Agreed. We’ve bounced around a few ways to mitigate this leakage, but we don’t have a great solution yet. It’s not trivial to exploit this weakness, but it is a concern in mixed code. We intend to focus, at least initially, on privileged processes where the only non-pagerando code is the main binary which can reserve the necessary register. We must still preserve compatibility with other heterogeneous processes, and allowing the callee-saved register to spill is the simplest way to do this. Ideally, we would integrate ShadowCallStack and pagerando register usage so we only need a single register rather than two for the combination. Any solution we use for one would benefit the other.
* 20-30% code size overhead is a no-go for the majority of large apps (speaking from my Chrome experience) and thus this will remain a niche tool.
Pagerando is only applicable to system-wide shared libraries. These are mostly small so I’m not as concerned about code size overhead as I would be for large binaries like Chrome. However, this is still a valid overhead concern. We’ve been working to reduce it by lowering the number of entry wrappers needed. I suspect we can shave off a bit more code size by optimizing the inter-bin calls, but I’m not counting on that.
After initially enabling pagerando for the subset of system libraries used in privileged processes, we plan to expand that set to larger libraries as we constrain external APIs to reduce the number of entry wrappers.

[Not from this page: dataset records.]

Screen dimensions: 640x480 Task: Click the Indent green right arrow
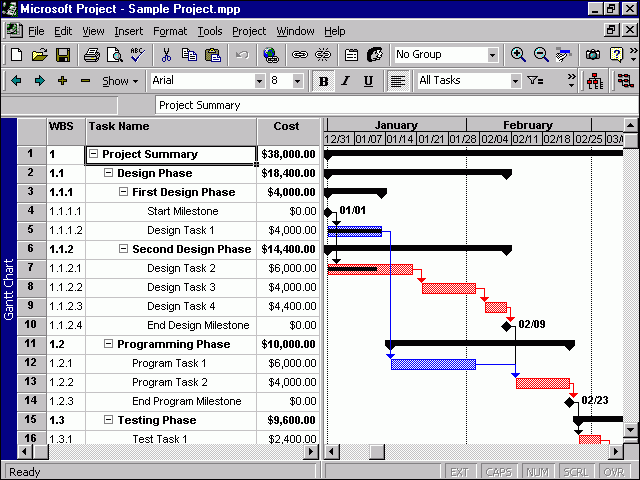point(40,81)
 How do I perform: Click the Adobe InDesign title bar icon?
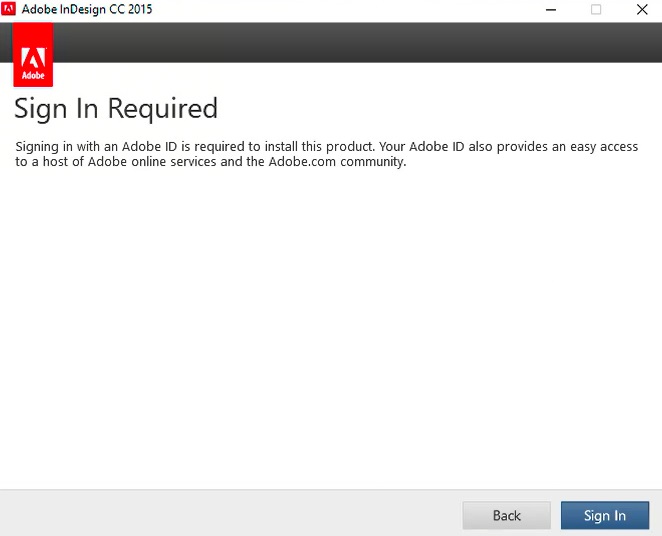[x=9, y=9]
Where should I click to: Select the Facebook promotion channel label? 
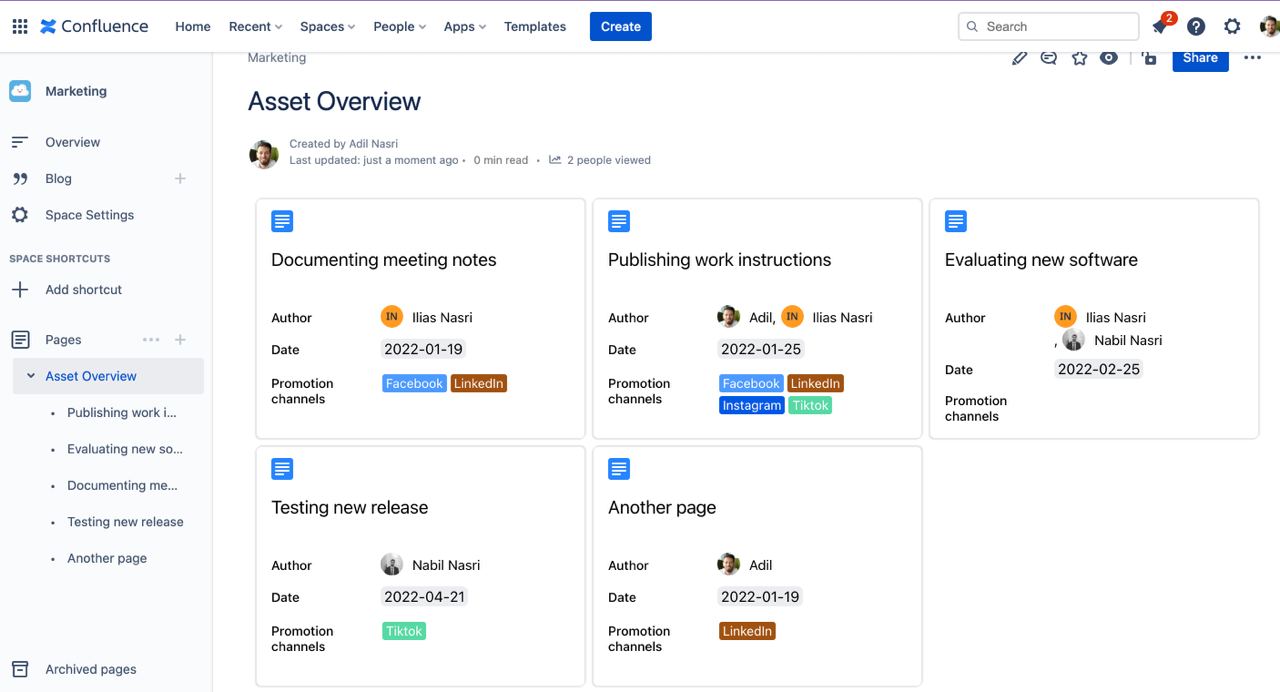414,383
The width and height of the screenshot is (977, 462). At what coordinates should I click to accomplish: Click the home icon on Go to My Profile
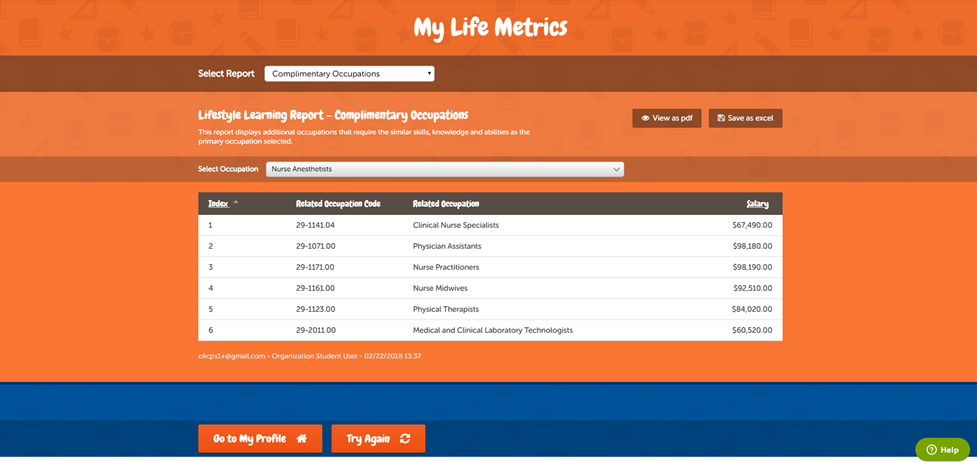pos(302,439)
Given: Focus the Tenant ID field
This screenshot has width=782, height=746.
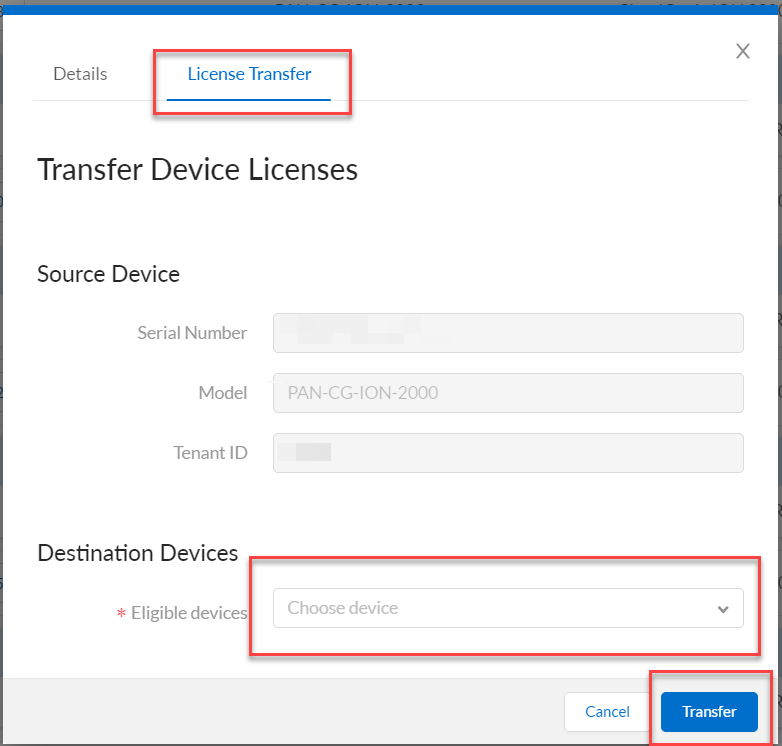Looking at the screenshot, I should pos(508,453).
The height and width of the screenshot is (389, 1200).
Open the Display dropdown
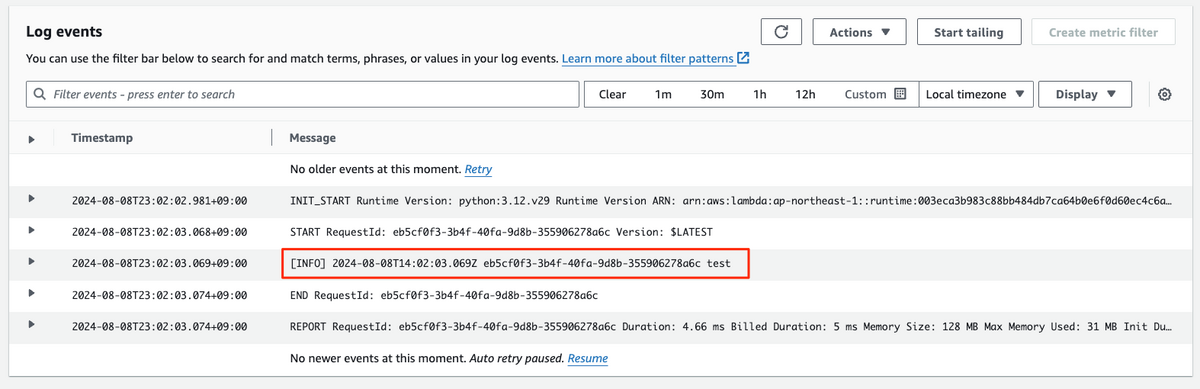coord(1085,94)
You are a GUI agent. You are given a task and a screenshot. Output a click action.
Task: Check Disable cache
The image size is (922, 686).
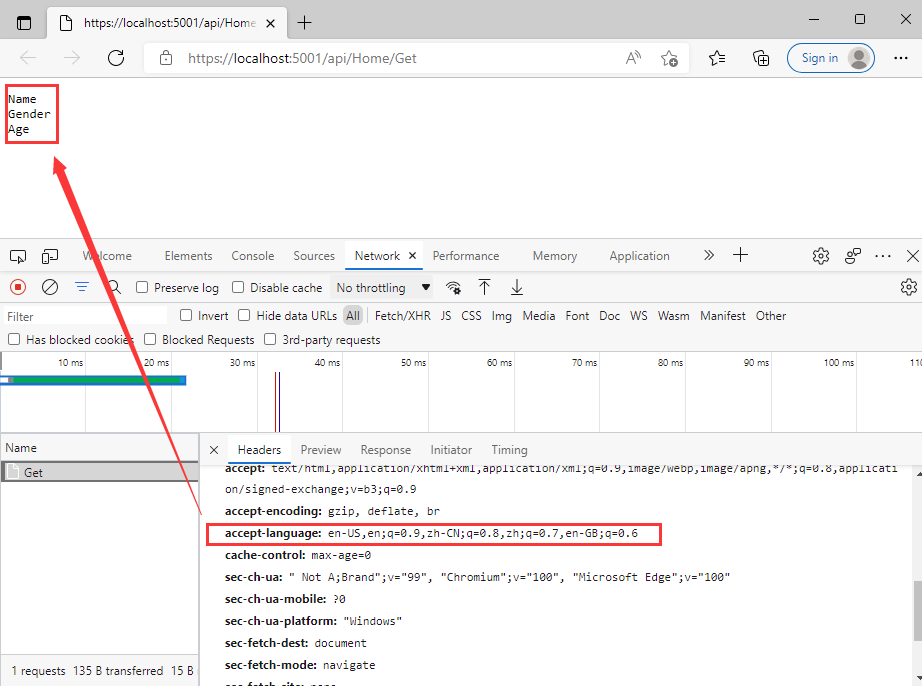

For the limited subset, we have a significantly smaller impact on disk and memory usage.
* 3%-6% CPU overhead is also a concern for this kind of benefit, and I'm afraid that the overhead grows super-linearly with the binary size (more cache lines are touched by POT)
We think it is better to let users make decisions on a case-by-case basis since the averages hide substantial variance. On most Android workloads, we see no runtime performance overheads and we have made progress on the outlier cases as noted earlier in this thread.
If POT-induced cache pressure is indeed a problem on particular workloads, we can bound the size of the POT by increasing the bin granularity (e.g. 8K pages vs. 4K pages). In fact, for the unified POT optimization I touched on in the summary, we bound the POT for each library to a single 4K page for simplicity, which requires a handful of large libraries to use larger bin sizes.
* adding so many new indirect calls in the post-spectre world sounds scary, and so far I haven't seen any evaluation from spectre exerts on this thread.
I’m not a Spectre expert either but I think that randomizing the entire victim process’s address space may make it more difficult to perform a branch target injection attack since it requires a known target address to train the predictor. Additionally, many of those indirect calls are at randomized addresses, which makes the attack more difficult since the BTB uses these addresses in its lookup algorithm.
Moreover, it appears that Spectre-V2 is being addressed through OS and firmware updates. ARM is committed to making its future Cortex processors resilient at the hardware level (Cortex-A76 is already resilient to variants 2 and 3). The Linux kernel now has support for invalidating the ARM and AArch64 BTB on context switch, which also mitigates variant 2.
Overall, I agree with the concerns you raise. At the same time, I think that the cost/benefit decision must be made on a case-by-case basis according to the users’ operational constraints. I hope that we can have a shot at maturing pagerando in tree leading to eventual deployment.